I don’t know what to do anymore, except break up with her, but I don’t want to. If it makes sense, I want her to care enough to know im going to do it, but for her to realize what shes doing, for her to change her act. To realize she has something good. But maybe im not good.. maybe im the worst thing for her. Im scared of being alone. Of breaking up with her and becoming even worse… checking Instagram snapchat facebook and grasping onto the only thing left. Im a wreck already. Im jealous of her life, her social circle, her sports her college her everything, how she doesn’t ask me ONCE what im up to, who im with, who im eating with, she doenst fucking care. She has zero input about my life she doenst give a fucking damn and I DON’T GET WHY AFTER A YEAR SHE DOENST CARE A BIT. I sound like a little child here, a little whiny bitch, I know, but I cant do this anymore, but I don’t know how to get the courage to end it, im stuck. I feel sick, weak, lost, everyone sees it on my team, im losing friends. I don’t know what to do.
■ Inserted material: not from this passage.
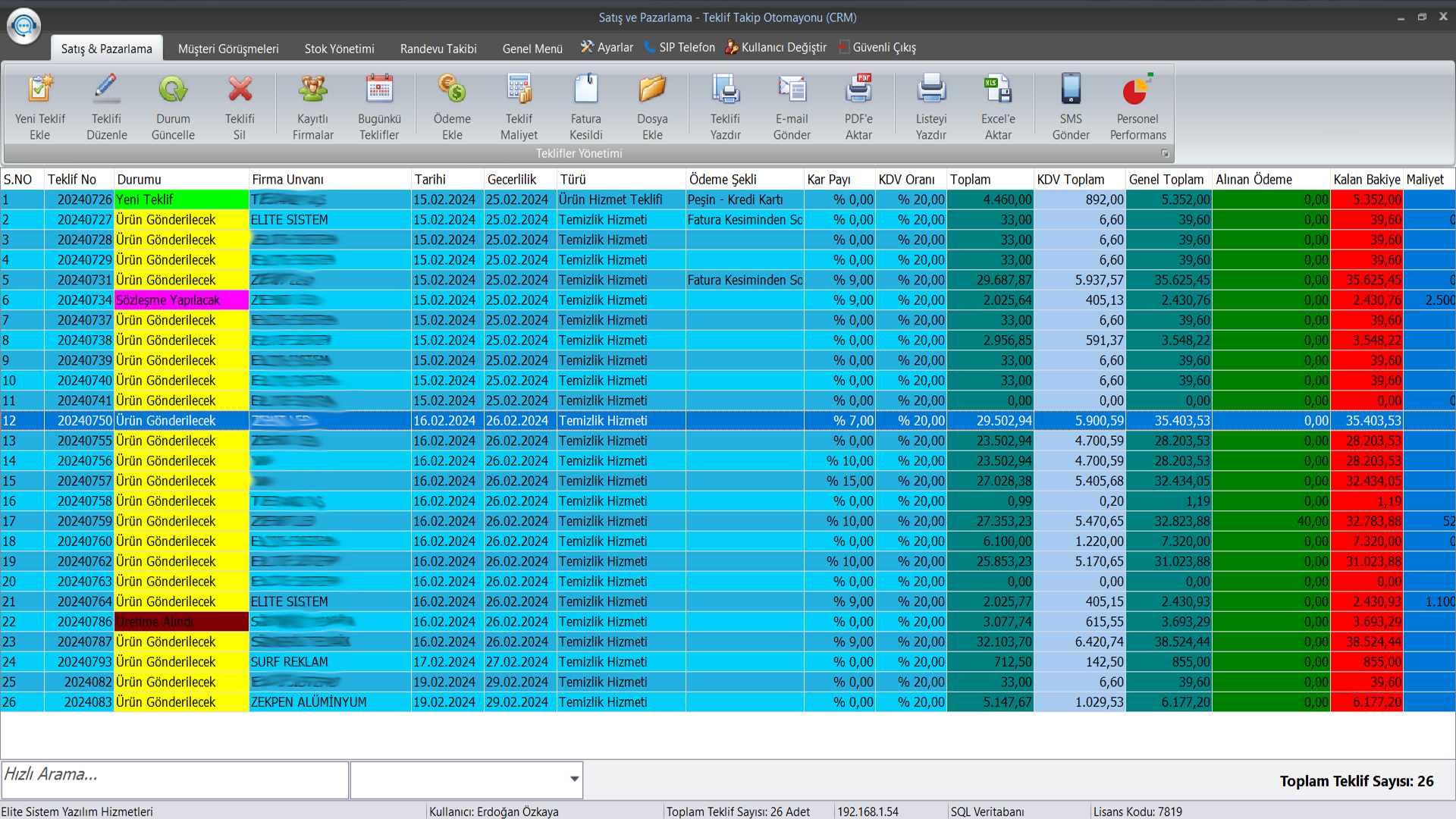
Task: Click the Kullanıcı Değiştir button
Action: (x=776, y=48)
Ive been bitten, hit, slapped, you name it, the me a few years ago would have left ages ago, i dont know whats going on. i dont know what the fuck im doing.
Here's the thing buddy,

You're at the point now where nice words won't help.

It's a vicious cycle, yes. BUT it's one you can pull yourself out, but ONLY you can pull yourself out of.

Sorry but there's no easy, convenient, solution. You can continue to feel depressed about her, or you can finally decide to exercise your self respect and LEAVE HER.

But YOU must come to that decision. You must realise that there are MILLIONS of other women, with far more to offer in looks, personality, intangibles than she would. MILLIONS who would love to be with you, but you're so caught up in your misery that you can't see that there are plenty of BETTER options.

So stop complaining about how she's treating you, because YOU are the one allowing her to treat you like that! YOU are the one giving her the power to make you feel horrible!

It is time for YOU to take control, leave her, and move on.